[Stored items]
▬▬▬

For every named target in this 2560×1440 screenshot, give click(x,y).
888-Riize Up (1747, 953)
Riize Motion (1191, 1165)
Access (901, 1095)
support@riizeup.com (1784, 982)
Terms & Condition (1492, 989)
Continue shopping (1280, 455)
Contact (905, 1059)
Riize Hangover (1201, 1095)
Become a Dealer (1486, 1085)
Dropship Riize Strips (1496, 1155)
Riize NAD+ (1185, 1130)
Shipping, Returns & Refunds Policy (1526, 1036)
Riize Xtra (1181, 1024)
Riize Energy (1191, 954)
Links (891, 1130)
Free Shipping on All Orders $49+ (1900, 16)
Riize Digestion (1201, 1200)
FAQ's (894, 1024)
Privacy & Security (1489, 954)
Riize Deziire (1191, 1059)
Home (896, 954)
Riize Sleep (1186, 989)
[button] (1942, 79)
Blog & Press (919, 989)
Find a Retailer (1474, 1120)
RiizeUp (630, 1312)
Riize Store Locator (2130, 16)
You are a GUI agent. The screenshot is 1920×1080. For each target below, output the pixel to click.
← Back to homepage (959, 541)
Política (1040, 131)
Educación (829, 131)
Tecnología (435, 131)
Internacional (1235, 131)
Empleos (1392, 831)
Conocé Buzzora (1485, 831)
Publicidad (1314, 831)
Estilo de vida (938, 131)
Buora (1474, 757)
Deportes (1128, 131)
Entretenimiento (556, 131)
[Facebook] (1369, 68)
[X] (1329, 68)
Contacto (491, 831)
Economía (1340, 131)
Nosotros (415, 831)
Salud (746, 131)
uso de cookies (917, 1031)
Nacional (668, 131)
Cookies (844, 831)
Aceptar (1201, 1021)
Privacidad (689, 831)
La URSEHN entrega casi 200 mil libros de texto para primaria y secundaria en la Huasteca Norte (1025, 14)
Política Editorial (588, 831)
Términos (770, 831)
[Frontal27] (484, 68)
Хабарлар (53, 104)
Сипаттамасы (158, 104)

▬▬▬

__Exercise objective__
Please give again the lines above between the line holding "[Facebook] (1369, 68)" and the line holding "Privacidad (689, 831)", inclusive, exactly as they are and with nothing added.

__Solution for this exercise__
[Facebook] (1369, 68)
[X] (1329, 68)
Contacto (491, 831)
Economía (1340, 131)
Nosotros (415, 831)
Salud (746, 131)
uso de cookies (917, 1031)
Nacional (668, 131)
Cookies (844, 831)
Aceptar (1201, 1021)
Privacidad (689, 831)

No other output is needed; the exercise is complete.